I first thought of calling this “Let Me Tell You About My Grandchildren,” but figured everyone would simply turn and run like hell...
I’ve just returned to cyberspace from a) a trip to the great sprawl of Atlanta where my kids and grandkids live and b) a major computer crash. Both experiences are somewhat out of the norm for this screen-and-home bound senior. I treasure my visits south, seeing the changes that have occurred up close and personal.
My oldest son is always engaged in his workshop/basement, tearing old computers apart, studying academic papers posted on arcane post-doc websites and building new software. He’s the 45 year old version of the little boy I caught sticking a hair pin into an electrical socket, because he "knew there was electricity in there, and I HAD to get it out.”
His one and only child is just finishing her second year in college, so there are no little feet pattering in this house. When our son was small, it was the days of “Mork from Ork” and we sometimes imagined our gifted boy was from another planet. (Would he start seeing through walls or something?) Neither of his parents are as intelligent as grounded or focused as he has grown to be.
In the home of my younger son, things are far less geek-monastic. There are two daughters, one eleven and one nine, and lots of colors, clothes, dolls and a Wii, and all the other trappings of modern childhood. The youngest girl in this house also lives on another planet, but her other-worldliness is a prison. She is autistic, and appears to be pretty firmly stuck there, although, when she was small, we were given the hope that she’d be one of the lucky ones and “come out of it” because sometimes girls on the spectrum do. (So little is understood about this modern epidemic of disabled children.)
Like most autistic children, PJ is a unique world unto herself. It’s tough to have a grandchild who does not appear to know who you are, and who does not meet your eyes. In short, unless PJ needs you to perform a task for her–make supper or get milk from the locked fridge–you might as well be invisible. This apparent lack of empathy, of the warm social bond normal between people, makes life hard for both her parents and for her big sister.

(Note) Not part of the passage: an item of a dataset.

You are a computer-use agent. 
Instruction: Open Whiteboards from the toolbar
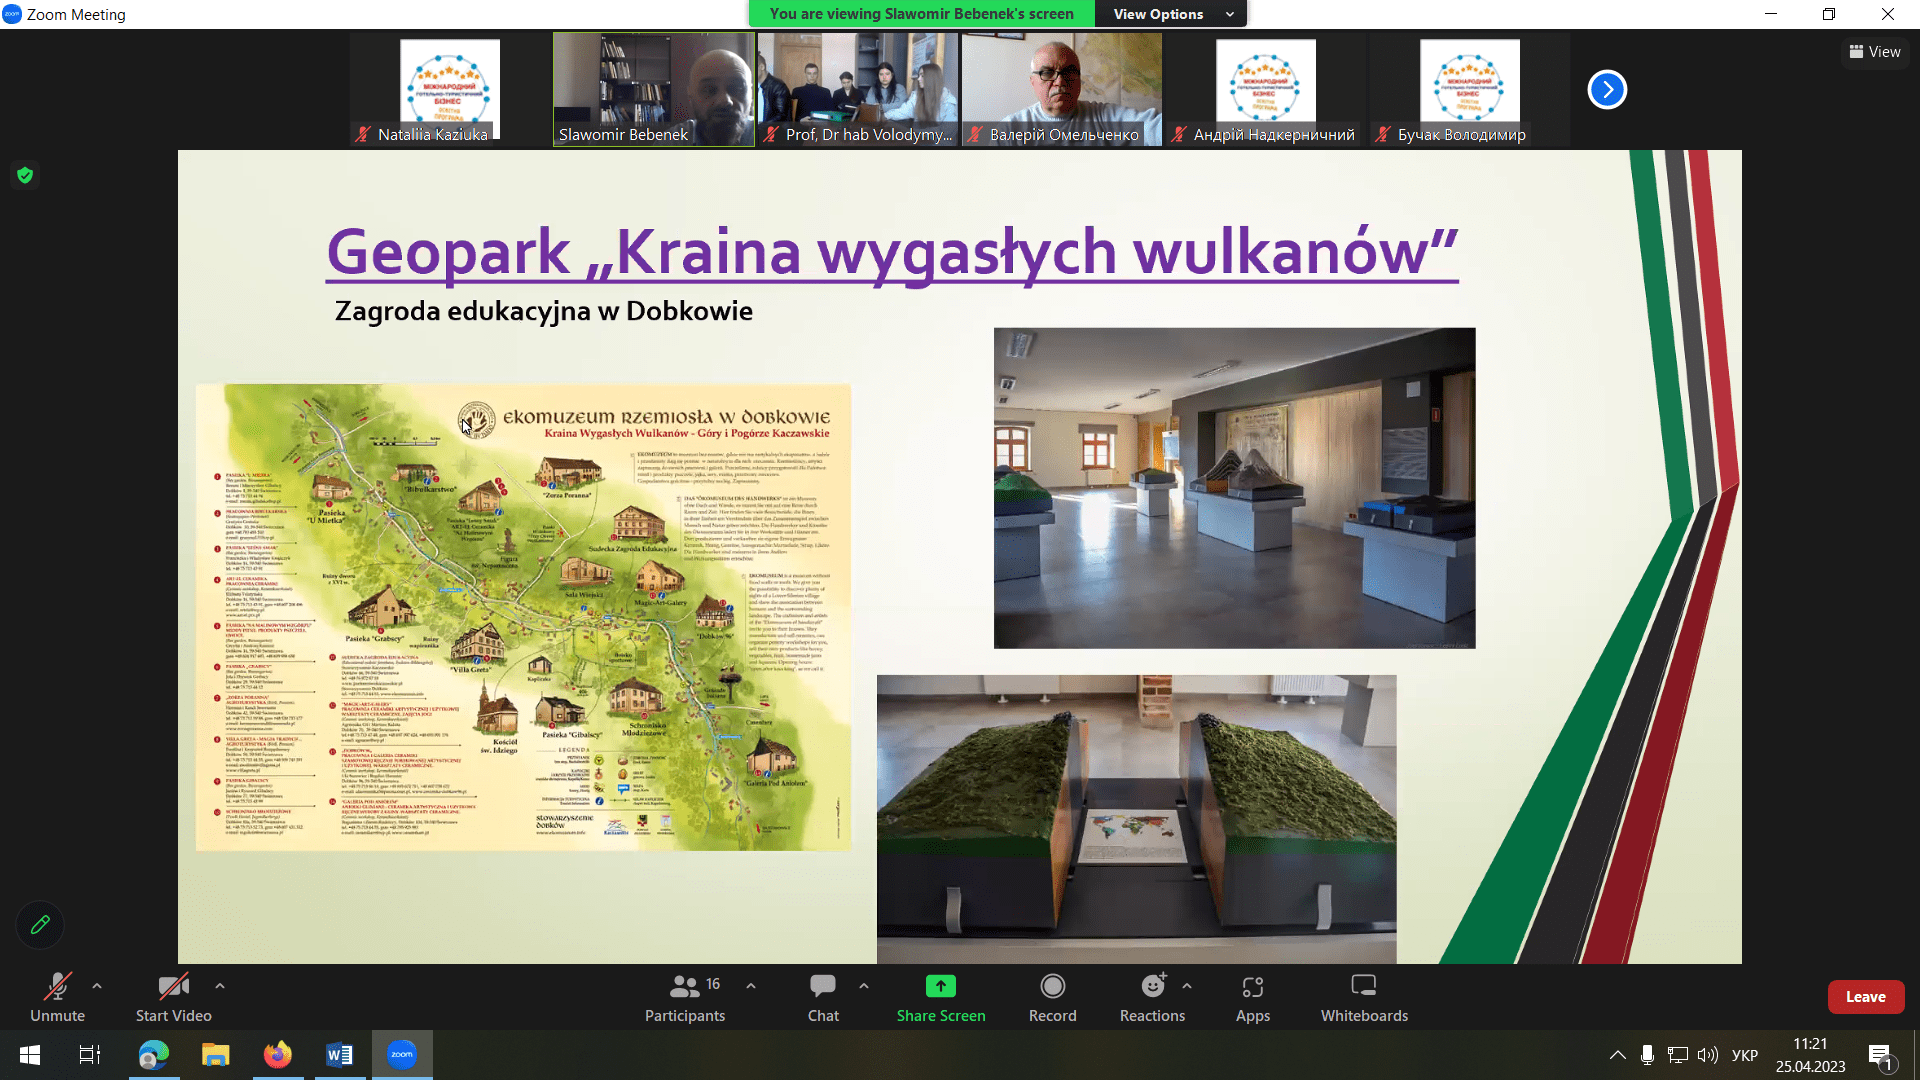click(x=1363, y=987)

If PJ appears to love anything, it’s the computer–her Daddy has set up one for her, with appropriate links, so she can obsess on whatever kid’s show she currently enjoys. While I was there, she was interested in running the television, because she’s deep in Ponyo, an entirely hand-drawn, fabulously beautiful piece of animation from the Japanese master, Miyazaki.
PJ drives the remote like a champ, finding the scenes she likes best and repeating them without difficulty. She can replay for hours, so grandmother simply sat down and watched her watching. Ponyo is a mermaid story. The fish daughter of an undersea magician wants to become human because of her love for the little boy who rescued her. Sitting there, watching, I thought the appropriate age group for the film was probably rather young, as the protagonists are very young–perhaps about 5 or 6.
PJ’s favorite scene concerns Ponyo’s accidental release of her father’s potent magic, which sets off a chain reaction of wild creation. Enormous schools of fish leap from the sea, almost drowning ships; a tsunami roars in upon the land. Ponyo, riding the leaping fish, grows feet, hands, a belly button, hair and teeth. Hurled upon the land by a great wave, she becomes a “real girl.” This climactic scene, with triumphant Wagnerian music–she’s a connoisseur of music–was PJ’s favorite. Sitting on the couch in the dim room, I experienced the rush of transformation in the visuals and in the grand and celebratory music.
It wasn’t until later, back home, that it occurred to me that this latest “obsession” was an expression of hope, a prayer from a child so locked inside herself, so unable to reach out to others, to belong to family or make friends. For a few minutes, PJ saw herself as Ponyo, riding the giant fish, leaping upward toward the sun, surfing a wave onto the land, growing the feet and hands–and the all important ability to speak–of a “real girl.”